_DATA EXCERPTS:_
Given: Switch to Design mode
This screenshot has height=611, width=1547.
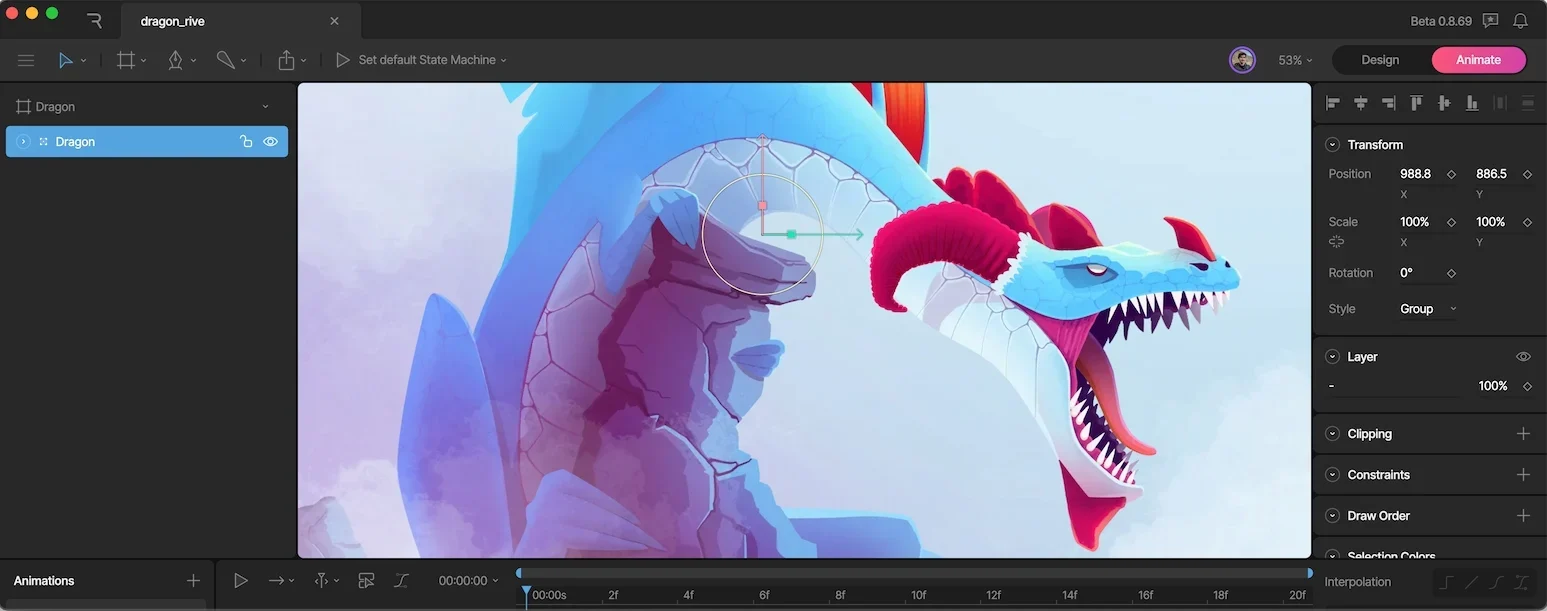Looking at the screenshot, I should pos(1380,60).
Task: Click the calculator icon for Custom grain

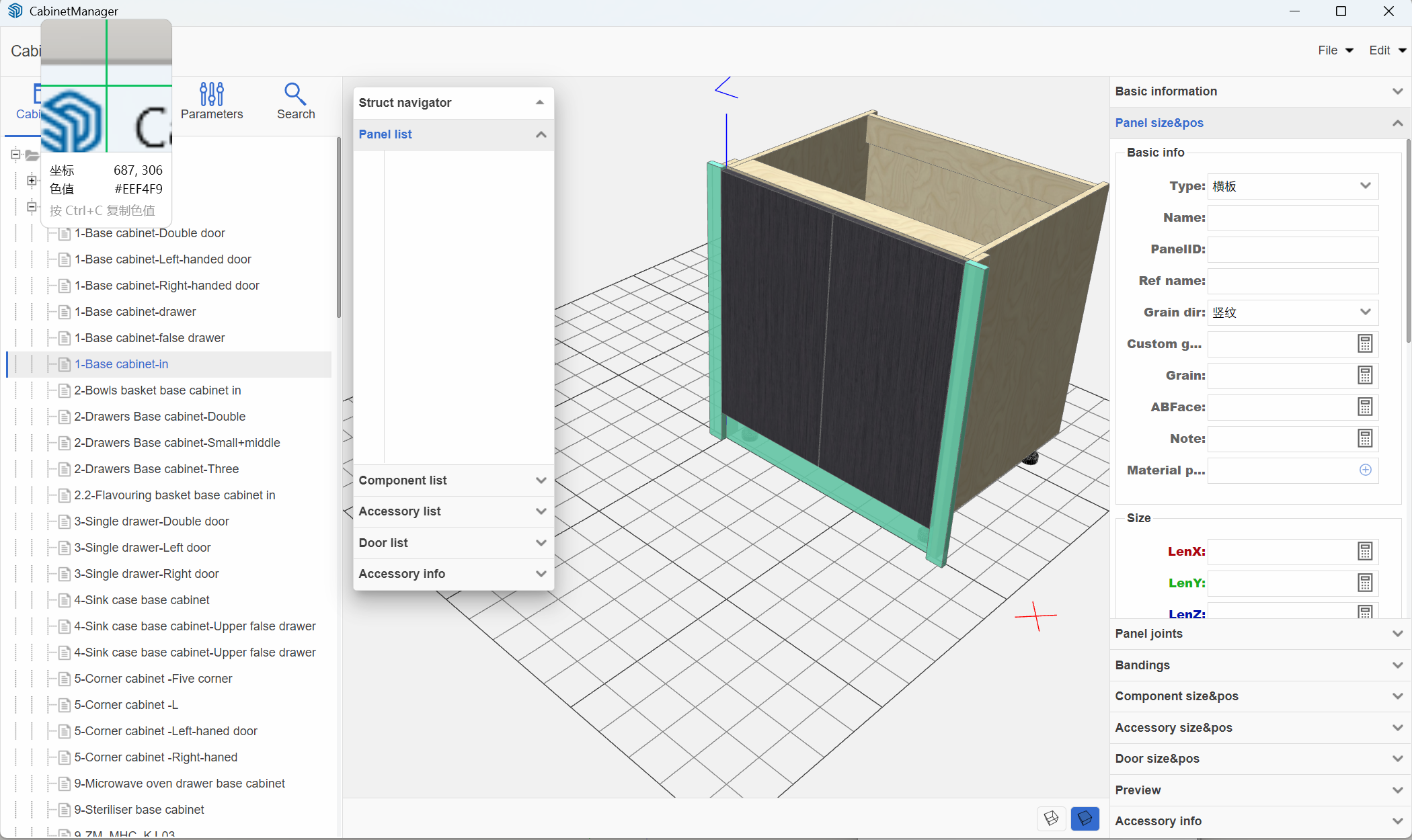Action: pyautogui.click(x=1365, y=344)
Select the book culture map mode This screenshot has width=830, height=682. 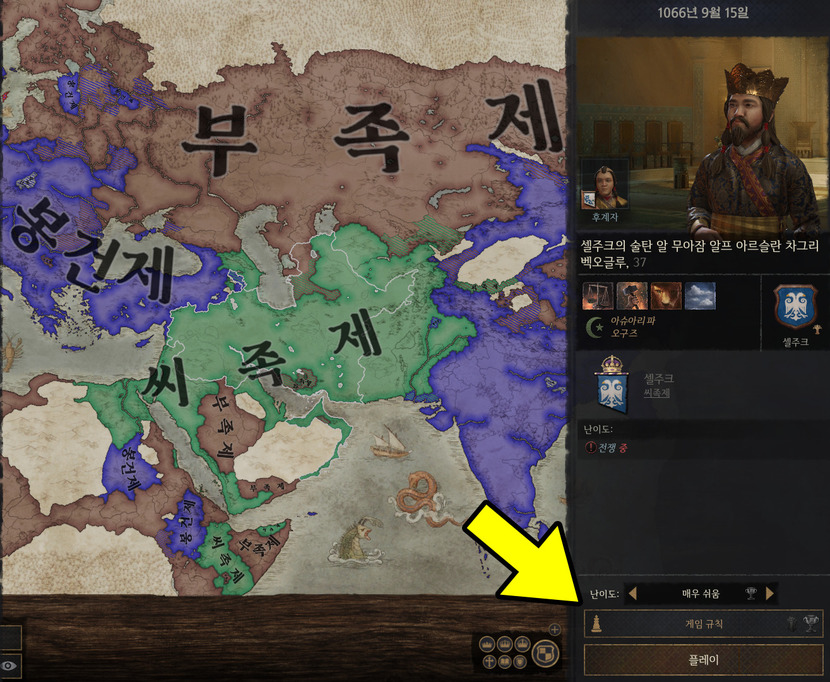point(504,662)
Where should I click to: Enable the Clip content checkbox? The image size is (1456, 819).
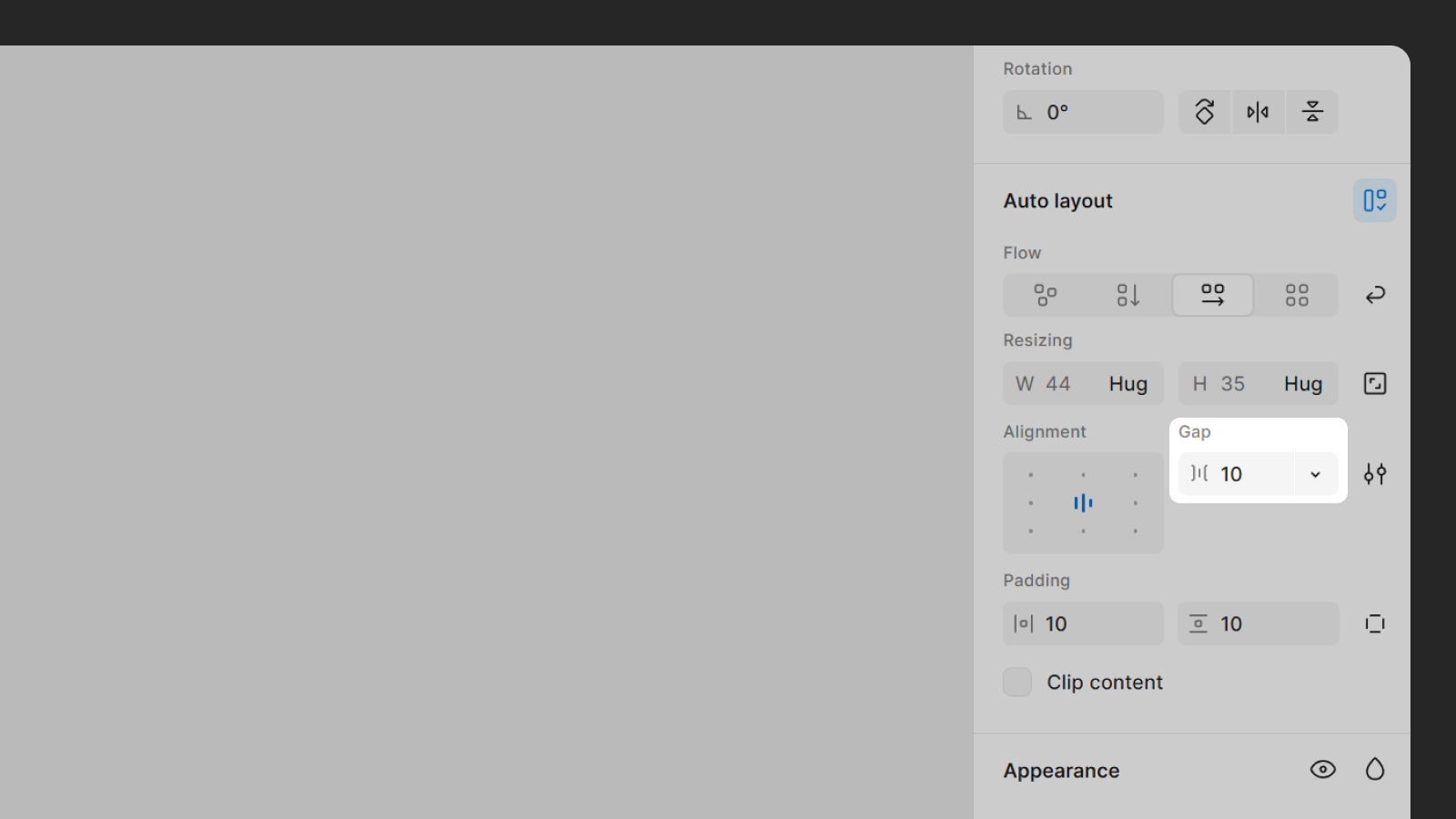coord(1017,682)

---

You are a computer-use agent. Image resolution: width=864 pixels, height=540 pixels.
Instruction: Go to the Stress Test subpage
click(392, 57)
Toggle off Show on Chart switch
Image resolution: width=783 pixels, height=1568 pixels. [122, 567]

--

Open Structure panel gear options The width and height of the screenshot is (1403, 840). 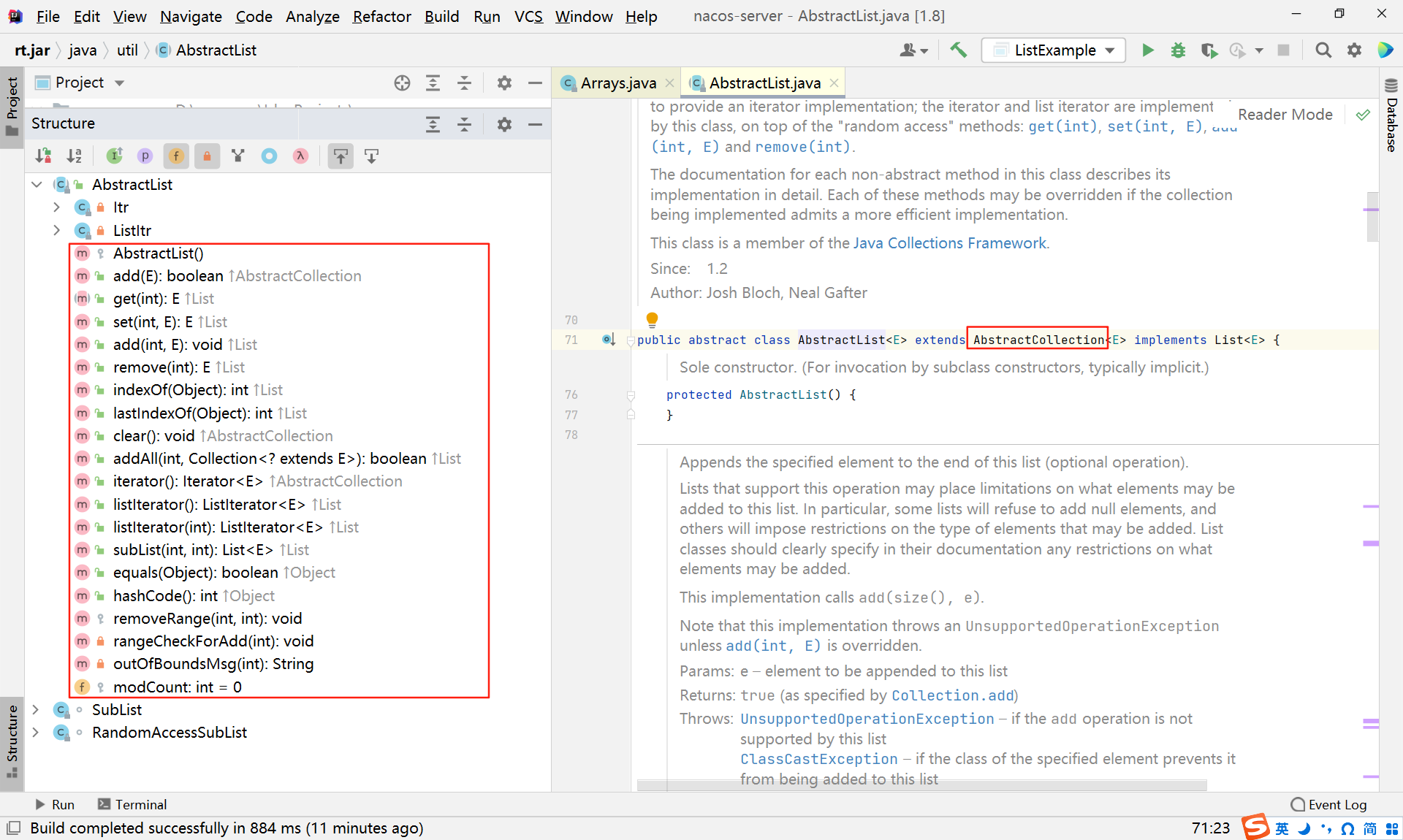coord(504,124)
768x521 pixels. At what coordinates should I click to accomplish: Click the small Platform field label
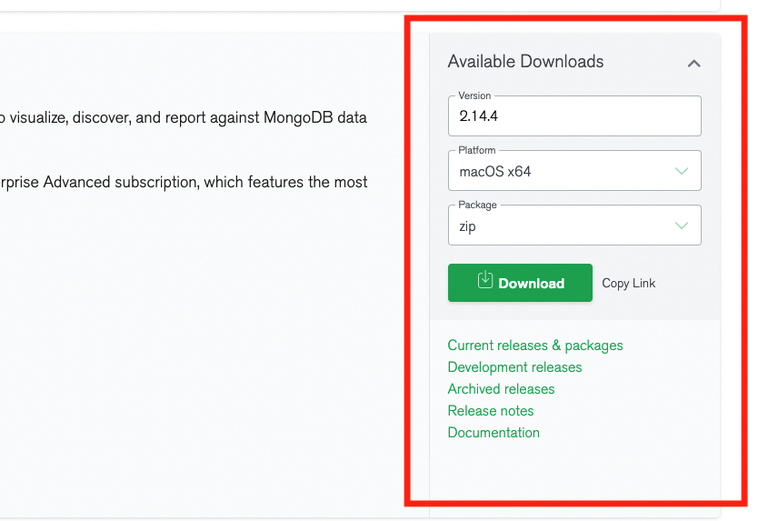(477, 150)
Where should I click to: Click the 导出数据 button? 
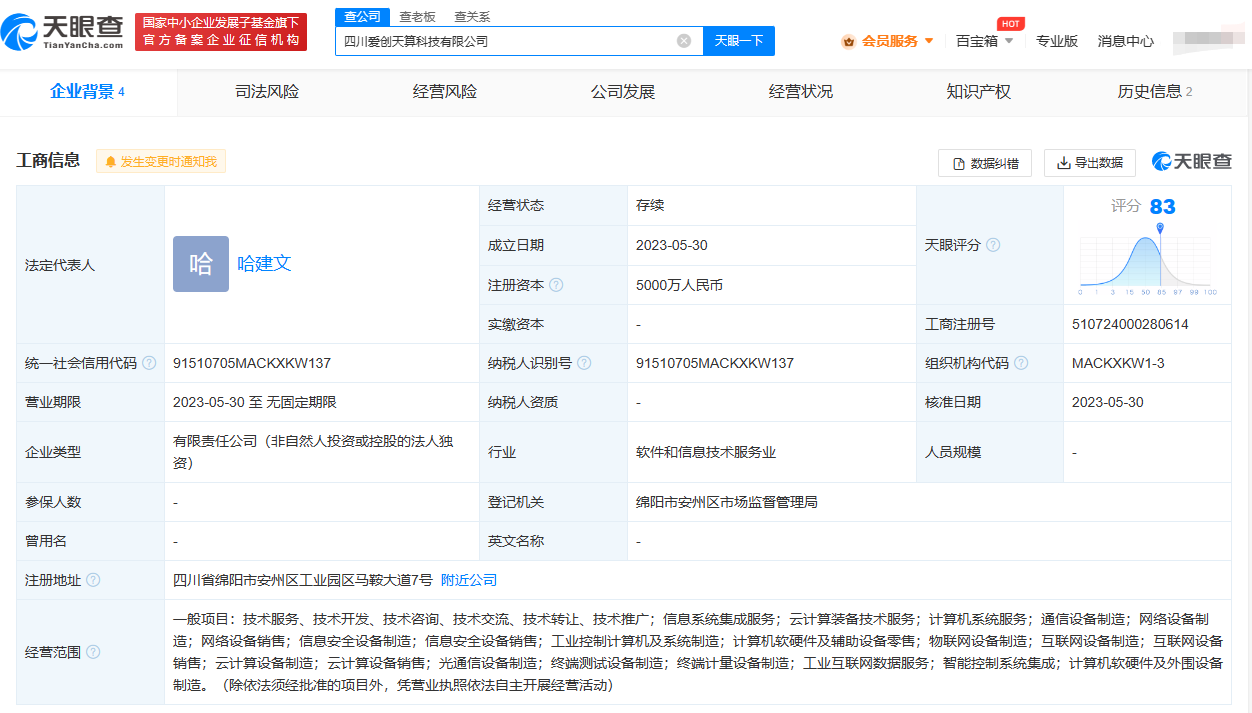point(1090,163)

_TASK DETAILS:_ Lay out the records from the line with "Where should I click to: Enable" to the line with "coord(1017,682)" as a Markdown table with the columns Row and Line, skipping blank lines and leaving out the pictures.

_THE SOLUTION:_
| Row | Line |
|---|---|
| 1 | Where should I click to: Enable the Clip content checkbox? The image size is (1456, 819). |
| 2 | coord(1017,682) |